— start of TEXT —

Building a solid computer stack (hardware through software) is an exercise in mechanical sympathy, understanding the traits of the underlying components which enable the practitioner to get as much out of it as possible. The software should do the thing that the software is good at, and the hardware should do the things that the hardware is good at, and neither exists in a vacuum, both should be aware of the constraints of the other.

For one example, about 25 years ago Intel made a processor called Itanium which used 'VLIW' (very long instruction word) instructions as opposed to x86. In this case, a lot of the complexity of operating a processor is shifted into the compiler, since individual CPU instructions may perform complex operations. In a modern processor, instructions are 'simple', and the processor is responsible for finding the data dependencies that allow multiple instructions to be executed in parallel (this is called 'superscalar' processing). With Itanium, the compiler author can encode such individual operations into more complex instructions which can be executed in parallel, all at once. So, where in x86 I might have in 3 different instructions (add r1, r2, sub r3, r4, mul r5, r6), with Itanium I might be able to combine all of those into a single instruction at compile time. By doing this, in theory we can remove a lot of the complex superscalar logic from the processor, devote more of the chip to execution units and achieve more overall performance.

One problem here is that the compiler may not actually know what parallelism is possible. For example, the latency of a given instruction may vary from chip to chip. The number of execution units for a single operation may vary. Our code is now very highly optimised for a particular CPU, we may not see natural speedups as newer processors are made, newer processors might not even support the code we've written without a translation layer. Taken to extremes, we lose the universality of software (the ability to change the hardware without rebuilding the software). VLIW chips are viable, but they're typically used in more isolated use cases (like DSPs) where it's reasonable to recompile the software for every chip (and where perhaps there is lots of parallelism in the problem space).

— end of TEXT —
— start of ENTRIES PROVIDED —

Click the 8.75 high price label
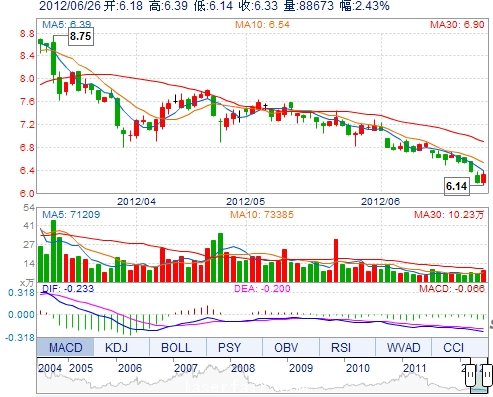The height and width of the screenshot is (397, 493). click(x=81, y=36)
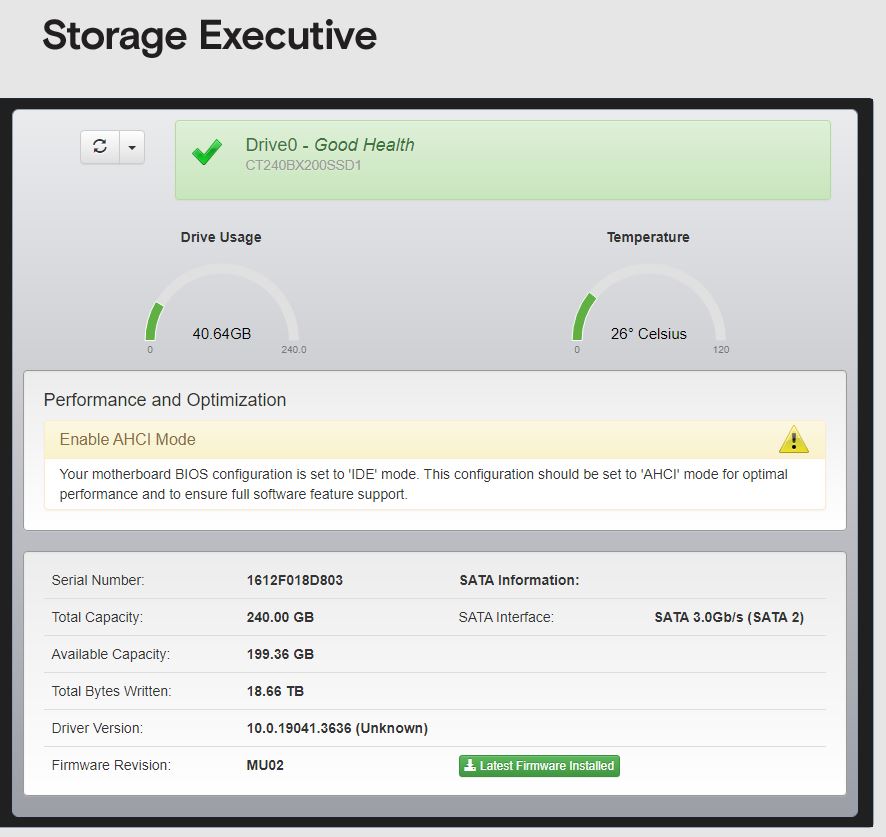Expand the dropdown caret beside refresh
886x837 pixels.
[132, 147]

— end of ENTRIES PROVIDED —

### PROMPT A
Quote the passage on Itanium and VLIW, everything from "One problem here" down to "the problem space).".
### PROMPT B
According to the passage on Itanium and VLIW, why could combining several operations into one instruction at compile time, in theory, raise performance? Answer in one to three sentences.
The entries above come from a separate source.

### EXERCISE ANSWER A
One problem here is that the compiler may not actually know what parallelism is possible. For example, the latency of a given instruction may vary from chip to chip. The number of execution units for a single operation may vary. Our code is now very highly optimised for a particular CPU, we may not see natural speedups as newer processors are made, newer processors might not even support the code we've written without a translation layer. Taken to extremes, we lose the universality of software (the ability to change the hardware without rebuilding the software). VLIW chips are viable, but they're typically used in more isolated use cases (like DSPs) where it's reasonable to recompile the software for every chip (and where perhaps there is lots of parallelism in the problem space).

### EXERCISE ANSWER B
When the compiler packs parallel operations into a single instruction, much of the complex superscalar logic can be removed from the processor. That frees more of the chip to be devoted to execution units, which in theory achieves more overall performance.